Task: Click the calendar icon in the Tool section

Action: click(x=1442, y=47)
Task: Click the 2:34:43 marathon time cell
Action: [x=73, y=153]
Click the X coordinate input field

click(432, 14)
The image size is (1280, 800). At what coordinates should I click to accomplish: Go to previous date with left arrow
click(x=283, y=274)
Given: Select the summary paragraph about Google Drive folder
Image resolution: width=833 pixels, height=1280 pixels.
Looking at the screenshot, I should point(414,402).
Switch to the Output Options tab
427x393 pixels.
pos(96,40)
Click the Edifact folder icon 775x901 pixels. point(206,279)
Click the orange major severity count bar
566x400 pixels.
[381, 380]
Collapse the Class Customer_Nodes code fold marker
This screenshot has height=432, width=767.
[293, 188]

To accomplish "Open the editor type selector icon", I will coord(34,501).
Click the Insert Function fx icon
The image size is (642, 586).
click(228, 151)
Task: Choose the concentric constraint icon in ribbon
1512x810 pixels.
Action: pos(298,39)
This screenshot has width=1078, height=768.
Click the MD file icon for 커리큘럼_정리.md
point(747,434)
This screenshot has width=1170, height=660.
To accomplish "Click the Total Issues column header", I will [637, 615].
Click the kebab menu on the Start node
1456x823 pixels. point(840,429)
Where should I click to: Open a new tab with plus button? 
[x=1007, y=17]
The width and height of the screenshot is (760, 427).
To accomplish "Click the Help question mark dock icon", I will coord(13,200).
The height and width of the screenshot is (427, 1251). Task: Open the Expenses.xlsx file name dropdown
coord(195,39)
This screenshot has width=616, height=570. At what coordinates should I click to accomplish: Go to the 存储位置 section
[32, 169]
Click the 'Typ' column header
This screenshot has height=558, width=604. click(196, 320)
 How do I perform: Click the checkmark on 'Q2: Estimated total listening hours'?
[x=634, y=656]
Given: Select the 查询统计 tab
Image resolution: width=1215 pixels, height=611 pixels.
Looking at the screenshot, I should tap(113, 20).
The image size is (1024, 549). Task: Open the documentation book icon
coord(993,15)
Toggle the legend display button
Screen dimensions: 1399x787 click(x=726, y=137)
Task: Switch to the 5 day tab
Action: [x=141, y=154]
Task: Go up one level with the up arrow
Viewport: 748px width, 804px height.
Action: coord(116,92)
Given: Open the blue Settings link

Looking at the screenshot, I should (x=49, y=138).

__Required work__
Reproduce everything from the start of the rows down to the line containing "coord(195,39)", without changing a single character.

__Written solution__
Task: Click the calendar icon in the Tool section

Action: click(x=1442, y=47)
Task: Click the 2:34:43 marathon time cell
Action: [x=73, y=153]
Click the X coordinate input field

click(432, 14)
The image size is (1280, 800). At what coordinates should I click to accomplish: Go to previous date with left arrow
click(x=283, y=274)
Given: Select the summary paragraph about Google Drive folder
Image resolution: width=833 pixels, height=1280 pixels.
Looking at the screenshot, I should point(414,402).
Switch to the Output Options tab
427x393 pixels.
pos(96,40)
Click the Edifact folder icon 775x901 pixels. point(206,279)
Click the orange major severity count bar
566x400 pixels.
[381, 380]
Collapse the Class Customer_Nodes code fold marker
This screenshot has height=432, width=767.
[293, 188]

To accomplish "Open the editor type selector icon", I will coord(34,501).
Click the Insert Function fx icon
The image size is (642, 586).
click(228, 151)
Task: Choose the concentric constraint icon in ribbon
1512x810 pixels.
Action: pos(298,39)
This screenshot has width=1078, height=768.
Click the MD file icon for 커리큘럼_정리.md
point(747,434)
This screenshot has width=1170, height=660.
To accomplish "Click the Total Issues column header", I will [637, 615].
Click the kebab menu on the Start node
1456x823 pixels. point(840,429)
Where should I click to: Open a new tab with plus button? 
[x=1007, y=17]
The width and height of the screenshot is (760, 427).
To accomplish "Click the Help question mark dock icon", I will coord(13,200).
The height and width of the screenshot is (427, 1251). Task: Open the Expenses.xlsx file name dropdown
coord(195,39)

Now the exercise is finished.